Bernd Schäfer's 500 page study of the complex relationship between for the Communist regime and the Catholic Church in the German Democratic Republic is a comprehensive and well researched account. He was, of course, particularly fortunate that the overthrow of this unlamented government in 1989 led to the opening of ist archives, such as those of the Party hierarchy, its secret police agency - the Stasi - and of its Secretariat of Church Affairs, all virtually complete. So too the Church authorities gave him permission to see their papers. The contrast with the much more restricted access to the equivalent sources for the western part of Germany is notable. Schäfer seized his opportunity, and now builds on a series of preliminary findings published earlier in articles.

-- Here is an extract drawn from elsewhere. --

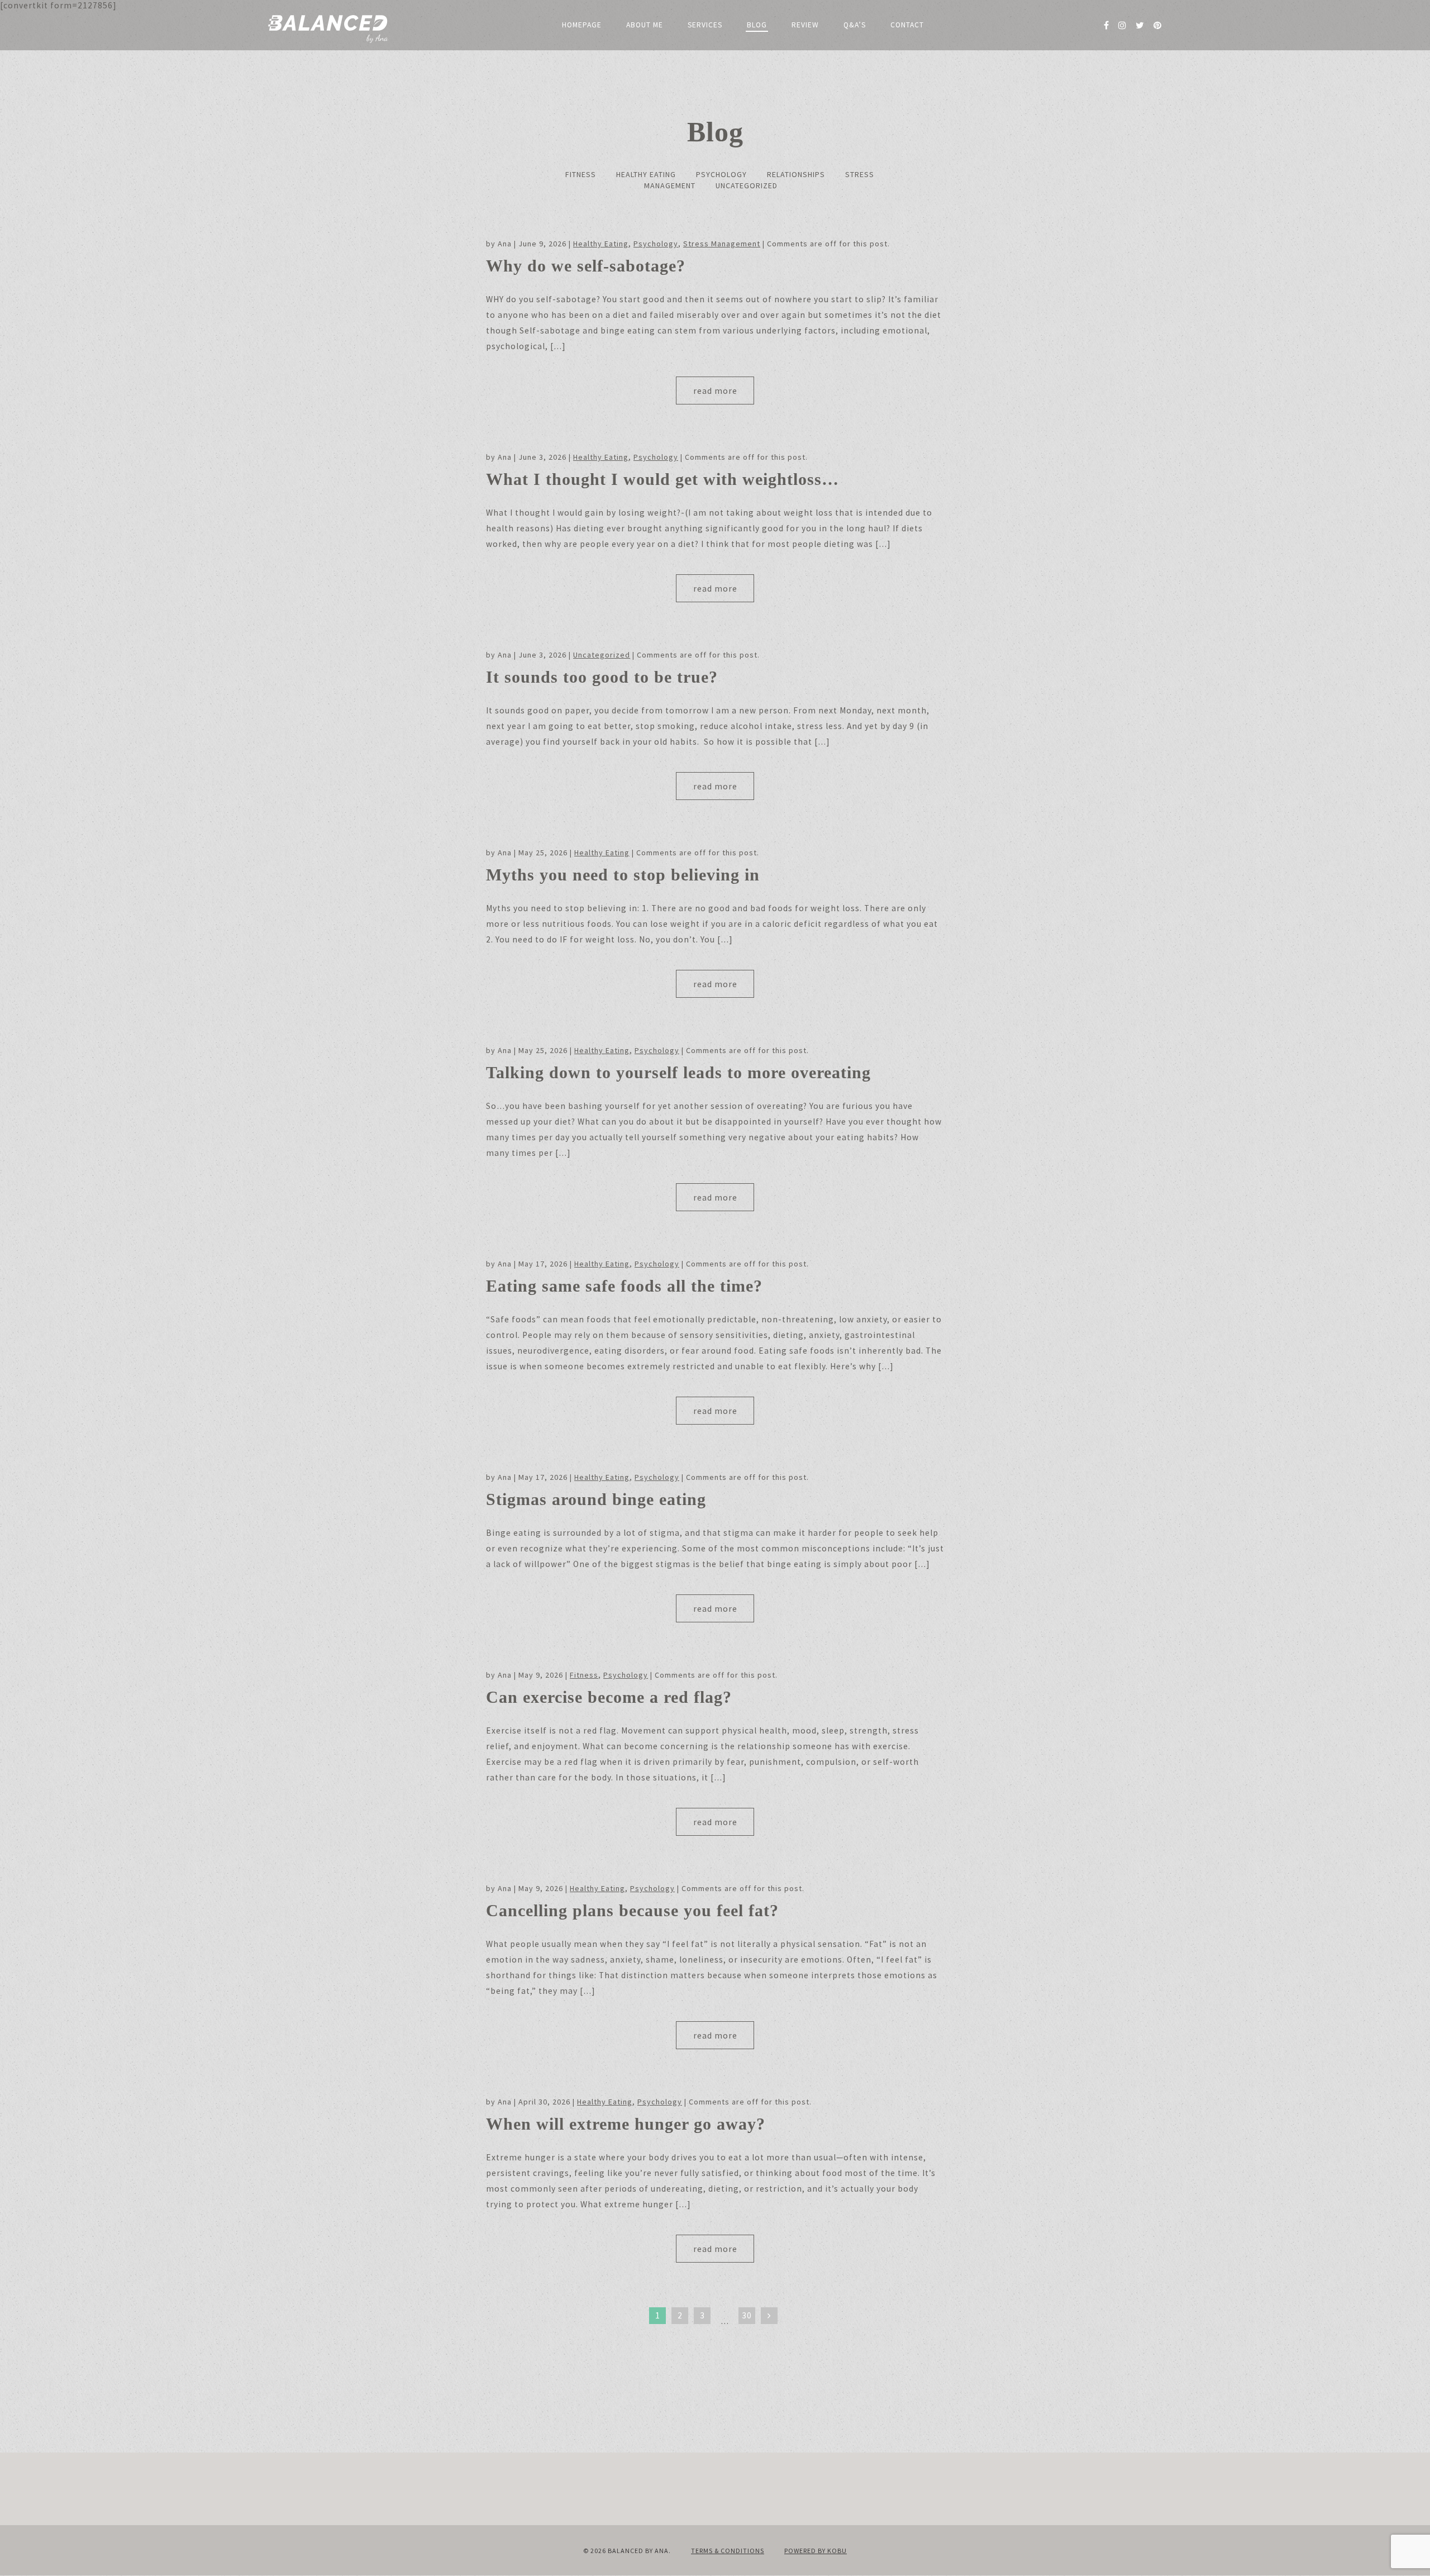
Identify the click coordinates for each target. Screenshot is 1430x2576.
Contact (907, 25)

He divides his material into five chapters each tackling roughly a decade, but adopting the same format: first, a general analysis of the Communist regime's wider policies, then an account of the specific policies and tactics towards the churches, and finally a description of the Catholic Church's response.

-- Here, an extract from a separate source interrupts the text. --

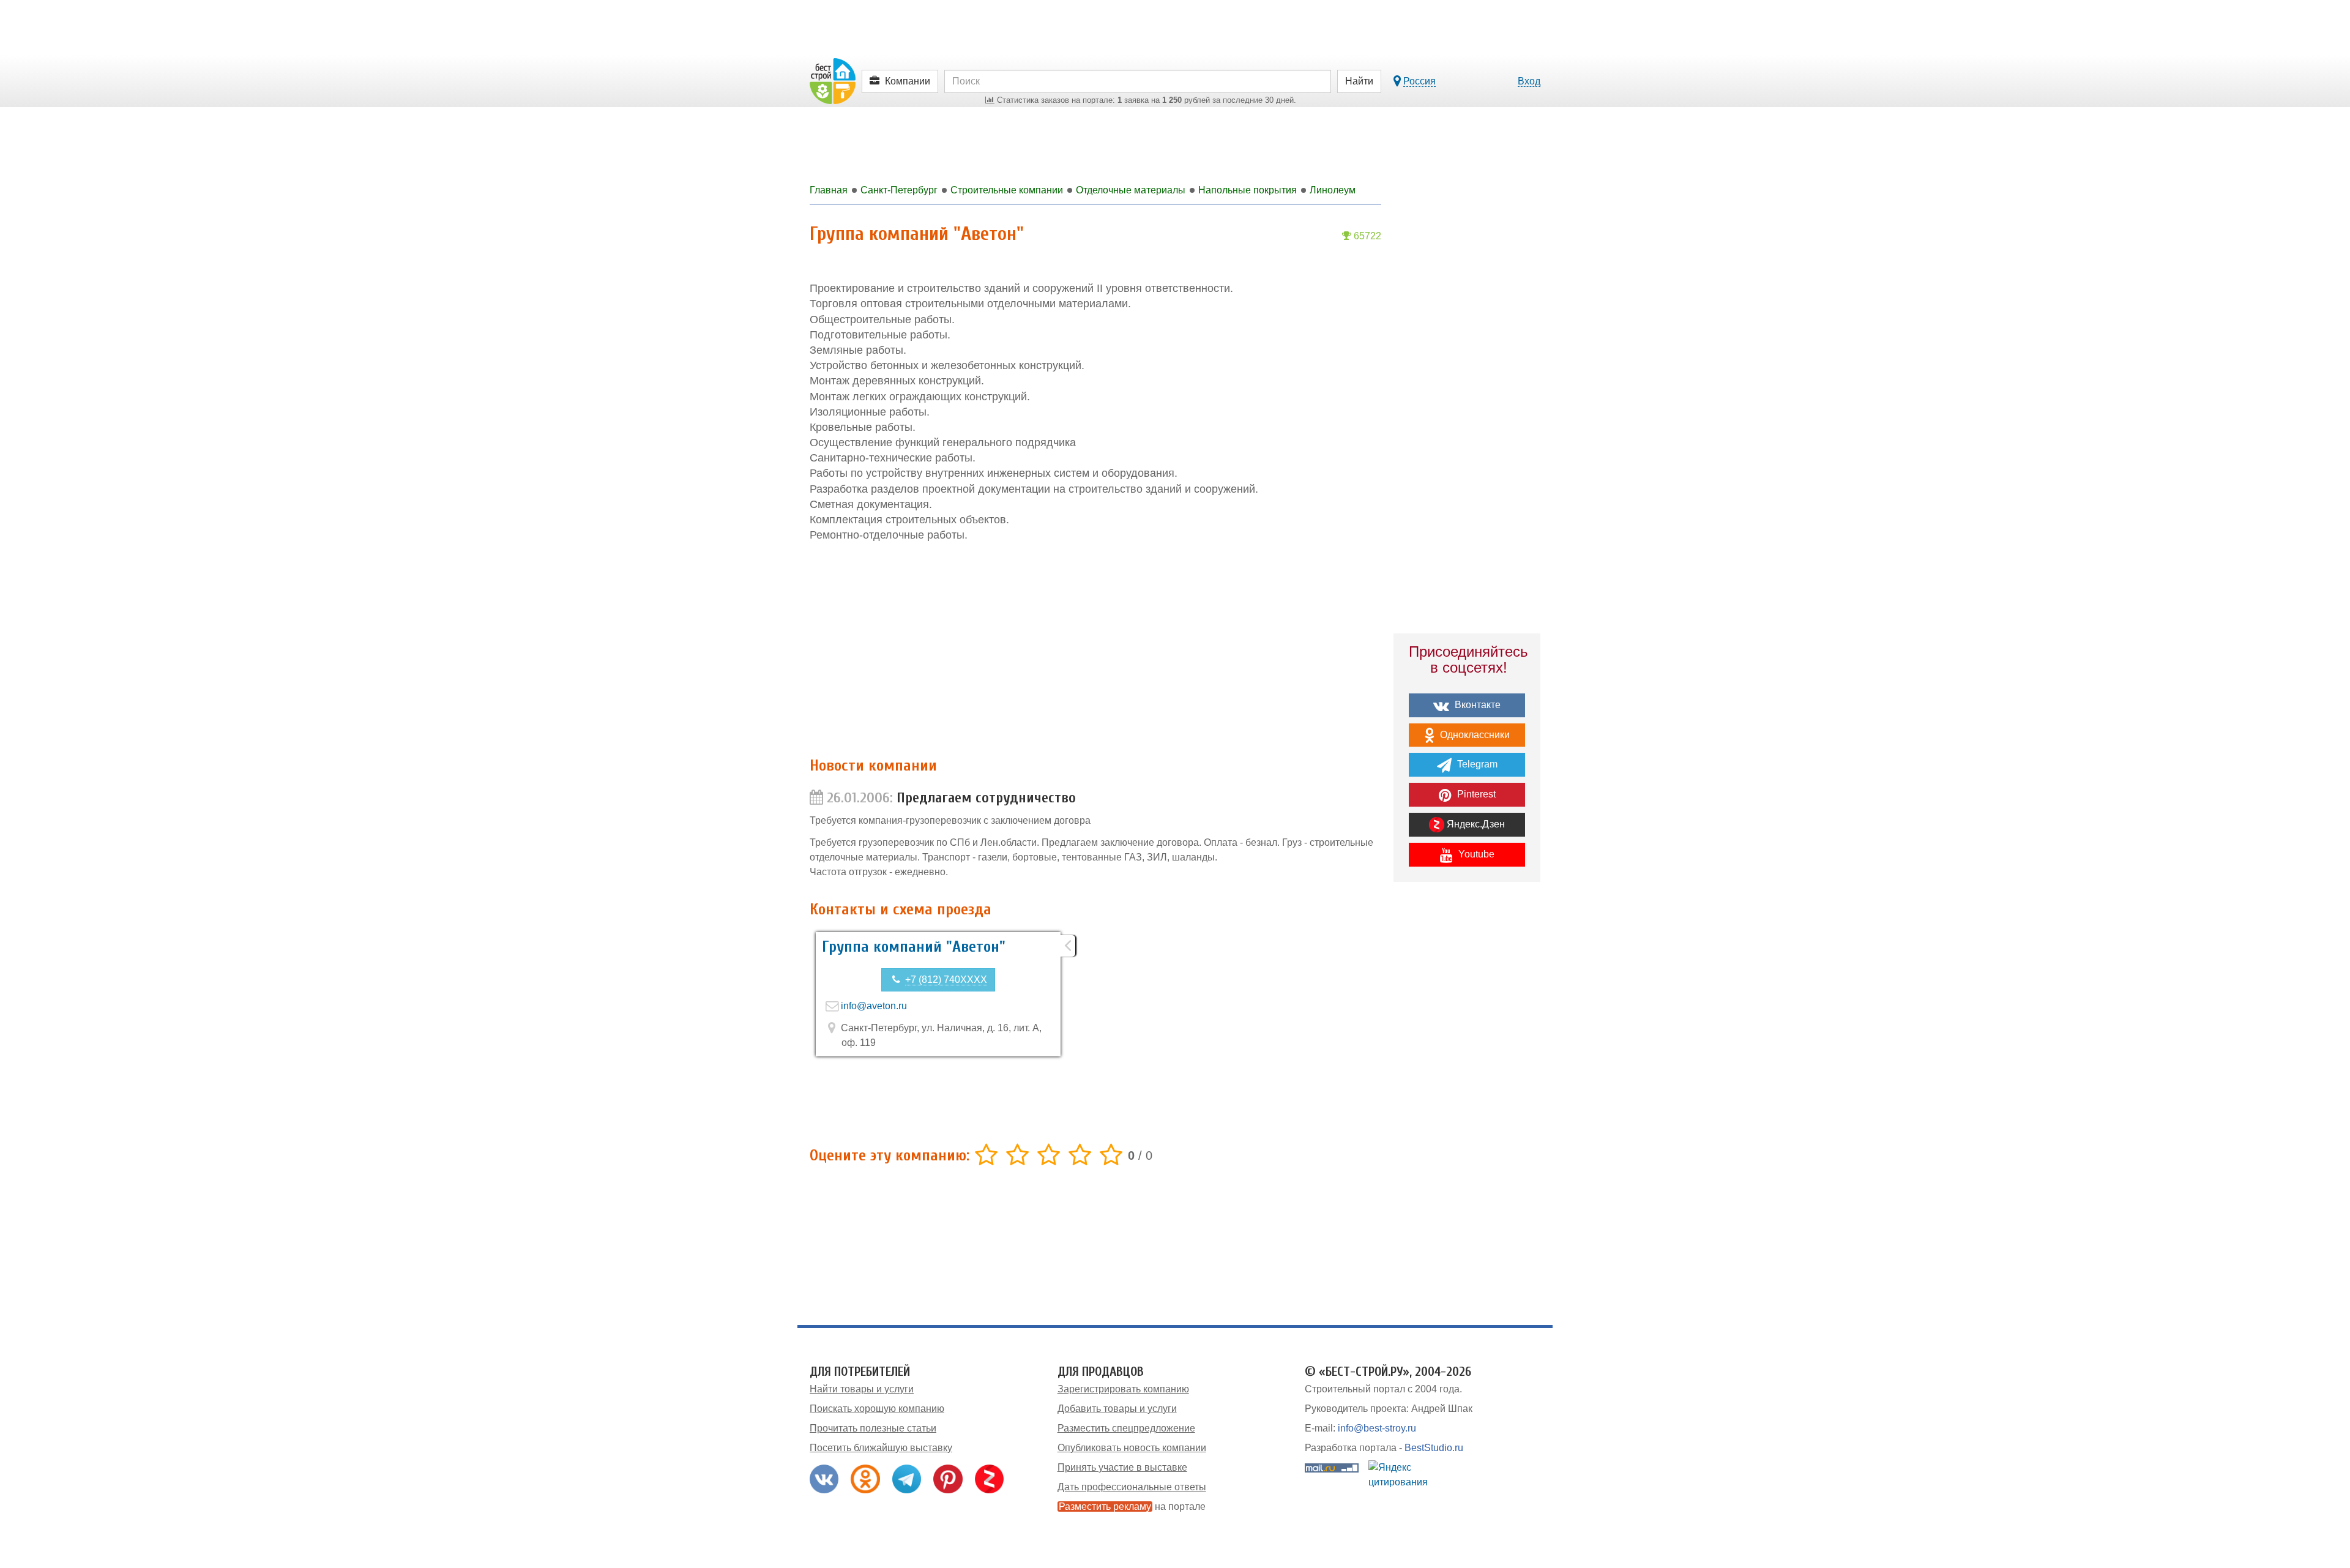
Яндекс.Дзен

As is already well known, the Catholic minority - never more than ten percent of the population - was always on the defensive. Despite an obvious sympathy for his fellow Catholics, Schäfer's principal stress is on the policies of those who organized the persecution, or more latterly the restrictive obstruction, of the churches. He traces the various stages from the initial outright determination to stamp out the churches entirely to the later awareness of the impossibility of success. In contrast to the similar practices adopted towards the Protestants, Schäfer makes the good point that the Catholics were always more suspect because of their links to the Vatican, and hence a disproportionate amount of the Stasi's resources were deployed against these alleged "puppets of revanchist imperialism directed by the superstitious clique in Rome".

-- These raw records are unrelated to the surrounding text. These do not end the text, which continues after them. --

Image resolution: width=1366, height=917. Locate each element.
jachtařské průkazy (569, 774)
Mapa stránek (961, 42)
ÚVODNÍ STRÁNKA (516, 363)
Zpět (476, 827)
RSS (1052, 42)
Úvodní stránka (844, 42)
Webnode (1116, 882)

This account is primarily written from the top downwards, so that the leading Party officials and the members of the Church hierarchy take a prominent place. But their interplay is well described. He also shows that how well the Stasi was informed about church affairs, due to the diligence of their agents, including several Catholic priests, or to secretly-planted listening devices. "Der Forscher beginnt die Lektüre zunächst als distanzierten Voyeur, bis er selbst in zahlose Biographien aus allen Teilen der DDR und die Perspektiven der MfS-"Führungsoffiziere" unvermeidlich hineingezogen wird". (p.25)
The outlines of this cat and mouse story are now well known. Schäfer adds the details of the campaign against the Catholics. The Communist ideological onslaught could however at times be combined with a variety of tactics, which only added to the churches' difficulty in assessing the best response to defend their interests. On the whole, the Catholics took refuge in withdrawal into the sacristy, refusing to take part in the so-called socialist remodeling of German society. This was a tactic for survival, and held at bay some of the ham-handed attempts either to seduce the church leaders into approving "real existing socialism", or to recruit agents for the Stasi.
Following the Second Vatican Council, some progressive Catholics wanted to risk a more positive encounter. But neither the Catholic hierarchy nor the regime's authorities encouraged such behaviour, and suppressed it as long as they could. Not until the late 1980s did the Catholics begin to join the Protestants in giving support to those antagonistic policies which in the end brought the regime crashing down.
Josef Schmid's account of the Churches' political stances in Dresden chooses a regional study for the final years of the GDR regime, but covers in more depth many of the themes in Schäfer's book. He takes issue with one-sided, monocausal and moralistic treatments, such as those of Gerhard Besier. At the same time, he devotes more space to the affairs of the local congregations, both Catholic and Protestant, and thus usefully complements Schäfer's study. And. not surprisingly, Schmid emphasizes the leading role of the Saxon Protestant Church, whose leader Johannes Hempel was a towering figure not only in his own church but on the wider world ecumenical stage.
Dresden became an important centre already in the early 1980s for church activities seeking to mobilize a following for "peace action". The leaders rediscovered the resources for Christian pacifism, despite its long absence from Lutheran theology. They sought thereby to provide a focus against the Communists' propagation of militarism, and to be a part of the wider protest against the regime's totalitarian control.
Schmid gives an excellent and full account of these struggles, skillfully blending his sources, similarly drawn from the Party, Church, State and secret police archives.
At the same time he clearly outlines the dilemmas of the church authorities, discouraging open political provocation while insisting on the biblical basis for any protest. But in 1988 and 1989 this balancing act gave way to a more open espousal of the Church's political witness and opposition to the regime, especially, in Dresden, on ecological questions. At last, the Catholic Church emerged from its reticent stance. But Schmid also makes clear that the Churches' involvement, though significant, cannot be seen as the main instigator of the regime's downfall. There still remained, and indeed still today remain, too many theological reservations within the churches' ranks, so that their political witness can only be described as an adjunct to the revolutionary events of 1989. But Schmid's account is an impressively solid piece of research.